§ TASK REQUIREMENTS
Reproduce the lines from the start of the records through the line containing "Click the WordPress", including the requests, and multiply each coordinate in the answers by 0.35, rounding to whole numbers with halves rounded up. Leave every other number unchanged.

§ DATA EXCERPTS
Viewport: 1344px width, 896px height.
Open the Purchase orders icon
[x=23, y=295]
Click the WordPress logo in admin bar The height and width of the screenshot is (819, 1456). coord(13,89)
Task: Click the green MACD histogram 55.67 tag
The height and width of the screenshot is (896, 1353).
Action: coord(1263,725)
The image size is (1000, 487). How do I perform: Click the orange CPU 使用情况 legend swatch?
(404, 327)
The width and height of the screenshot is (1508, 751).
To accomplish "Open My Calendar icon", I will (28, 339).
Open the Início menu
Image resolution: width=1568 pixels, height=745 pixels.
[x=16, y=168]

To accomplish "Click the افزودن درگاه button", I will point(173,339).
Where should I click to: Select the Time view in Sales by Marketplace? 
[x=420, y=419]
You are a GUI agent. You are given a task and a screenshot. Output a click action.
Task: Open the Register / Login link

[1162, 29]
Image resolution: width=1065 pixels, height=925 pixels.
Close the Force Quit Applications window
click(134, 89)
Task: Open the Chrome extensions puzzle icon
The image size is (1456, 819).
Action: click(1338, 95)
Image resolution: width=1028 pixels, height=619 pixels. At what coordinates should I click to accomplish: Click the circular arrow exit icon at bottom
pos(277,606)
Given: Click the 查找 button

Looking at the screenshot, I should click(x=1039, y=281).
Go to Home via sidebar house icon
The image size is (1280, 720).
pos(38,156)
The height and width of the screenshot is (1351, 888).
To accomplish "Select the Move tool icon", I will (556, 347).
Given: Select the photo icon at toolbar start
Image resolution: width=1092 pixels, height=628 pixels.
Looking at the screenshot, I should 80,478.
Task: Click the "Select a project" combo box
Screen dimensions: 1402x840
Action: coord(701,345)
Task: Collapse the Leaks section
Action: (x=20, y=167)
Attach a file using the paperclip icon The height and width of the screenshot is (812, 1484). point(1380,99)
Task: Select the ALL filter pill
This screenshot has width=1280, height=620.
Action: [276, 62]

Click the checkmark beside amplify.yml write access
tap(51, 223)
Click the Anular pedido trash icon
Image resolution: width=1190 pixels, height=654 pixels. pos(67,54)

§ SOLUTION FOR THIS EXERCISE
Viewport: 1344px width, 896px height.
Open the Purchase orders icon
[x=8, y=103]
Click the WordPress logo in admin bar The height and width of the screenshot is (819, 1456). coord(5,31)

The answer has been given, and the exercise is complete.